--- Selected text ---
Now it always bears repeating: conflict of interest is not an accusation. It is a situation one finds oneself in. There’s nothing unethical about being in a conflict of interest. (If a lawyer finds out that one of her clients wants to sue another of her clients, she is in a conflict of interest, through absolutely no fault of her own.) What matters is how you deal with the conflict.
The best thing for the Mayor to do would have been to:
- recognize the conflict,
- put it on the table, and
- recuse himself (i.e., hand over the gavel, decline to vote, and preferably leave the room so that the rest of Council could have a full and frank discussion).
What’s really at stake in conflict of interest has very little to do with the integrity of individuals. Rather, it has to do with the integrity of a decision-making process, and of an institution. So the worry is not that the Mayor would necessarily have been biased in how he chaired Council that evening. Maybe he bent over backwards to be fair in his chairing duties. Who knows? And that’s the point. We don’t know, but for important institutions we need a high level of certainty that key decision-makers are exercising their judgment in the interests of those they serve, rather than themselves.
And there, of course, is the lesson for the world of business, and in particular for corporate governance. A Mayor, effectively, is the CEO of a City. In addition, he or she also is “chair of the board of directors,” where the board here is City Council. In the world of municipal politics, it is relatively rare for Council (normally chaired by the Mayor) to sit in judgment of the Mayor as chief executive. But in the corporate world, such judgment is a big part of the job of a board of directors. And that is precisely why it is widely considered “best practice” for the CEO not to also serve as Chair. One of the Board’s key roles is to advise and oversee the CEO. Doing so requires that the Board be able to deliberate in a way that is reasonably independent from the CEO’s own influence. Any organization that has the CEO act as chair of the very body that must regularly deliberate over his or her own performance is not just “finding” itself faced by a conflict of interest, but is actively constructing one.
---
(Requirement 1):
What does the text on conflict of interest say is widely considered best practice regarding the CEO?
(Requirement 2):
Reproduce word for word the passage of the text on conflict of interest between "Now it always" and "and frank discussion).", inclusive.
--- Material supplied ---
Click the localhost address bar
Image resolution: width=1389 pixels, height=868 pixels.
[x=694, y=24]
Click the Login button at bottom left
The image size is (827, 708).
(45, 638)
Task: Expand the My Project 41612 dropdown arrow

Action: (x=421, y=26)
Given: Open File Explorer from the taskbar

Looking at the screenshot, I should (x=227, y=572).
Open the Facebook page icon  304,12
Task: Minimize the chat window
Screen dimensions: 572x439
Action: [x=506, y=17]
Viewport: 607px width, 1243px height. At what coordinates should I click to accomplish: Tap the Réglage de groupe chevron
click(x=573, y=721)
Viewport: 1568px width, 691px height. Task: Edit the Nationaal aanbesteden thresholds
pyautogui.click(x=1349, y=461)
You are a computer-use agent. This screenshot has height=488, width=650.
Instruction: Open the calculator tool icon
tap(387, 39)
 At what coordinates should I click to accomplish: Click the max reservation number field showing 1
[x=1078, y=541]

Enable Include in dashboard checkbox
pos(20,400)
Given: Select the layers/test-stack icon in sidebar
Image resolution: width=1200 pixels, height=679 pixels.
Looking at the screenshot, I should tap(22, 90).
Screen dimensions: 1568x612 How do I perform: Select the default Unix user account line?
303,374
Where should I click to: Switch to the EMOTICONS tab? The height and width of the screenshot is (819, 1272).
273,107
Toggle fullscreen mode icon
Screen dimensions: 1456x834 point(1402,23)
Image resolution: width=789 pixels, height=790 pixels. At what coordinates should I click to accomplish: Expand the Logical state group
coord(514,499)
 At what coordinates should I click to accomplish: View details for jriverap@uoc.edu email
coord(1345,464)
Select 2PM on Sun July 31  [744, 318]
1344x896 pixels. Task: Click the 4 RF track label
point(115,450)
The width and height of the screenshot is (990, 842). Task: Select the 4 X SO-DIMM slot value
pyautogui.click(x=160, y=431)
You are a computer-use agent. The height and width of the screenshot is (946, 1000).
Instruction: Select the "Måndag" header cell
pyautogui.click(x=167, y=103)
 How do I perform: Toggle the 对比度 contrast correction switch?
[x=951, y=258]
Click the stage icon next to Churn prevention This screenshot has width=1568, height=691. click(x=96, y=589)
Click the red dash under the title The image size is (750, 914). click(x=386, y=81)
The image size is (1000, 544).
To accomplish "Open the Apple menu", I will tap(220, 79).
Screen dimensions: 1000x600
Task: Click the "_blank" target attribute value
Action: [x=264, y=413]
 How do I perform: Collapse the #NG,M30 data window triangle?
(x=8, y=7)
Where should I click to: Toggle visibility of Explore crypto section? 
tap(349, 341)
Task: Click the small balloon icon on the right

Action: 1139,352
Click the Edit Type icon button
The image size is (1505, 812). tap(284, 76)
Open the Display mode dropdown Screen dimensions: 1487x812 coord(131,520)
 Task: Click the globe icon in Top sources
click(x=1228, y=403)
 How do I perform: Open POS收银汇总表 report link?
---
(Exercise solution 1):
It is widely considered best practice for the CEO not to also serve as Chair.

(Exercise solution 2):
Now it always bears repeating: conflict of interest is not an accusation. It is a situation one finds oneself in. There’s nothing unethical about being in a conflict of interest. (If a lawyer finds out that one of her clients wants to sue another of her clients, she is in a conflict of interest, through absolutely no fault of her own.) What matters is how you deal with the conflict.
The best thing for the Mayor to do would have been to:
- recognize the conflict,
- put it on the table, and
- recuse himself (i.e., hand over the gavel, decline to vote, and preferably leave the room so that the rest of Council could have a full and frank discussion).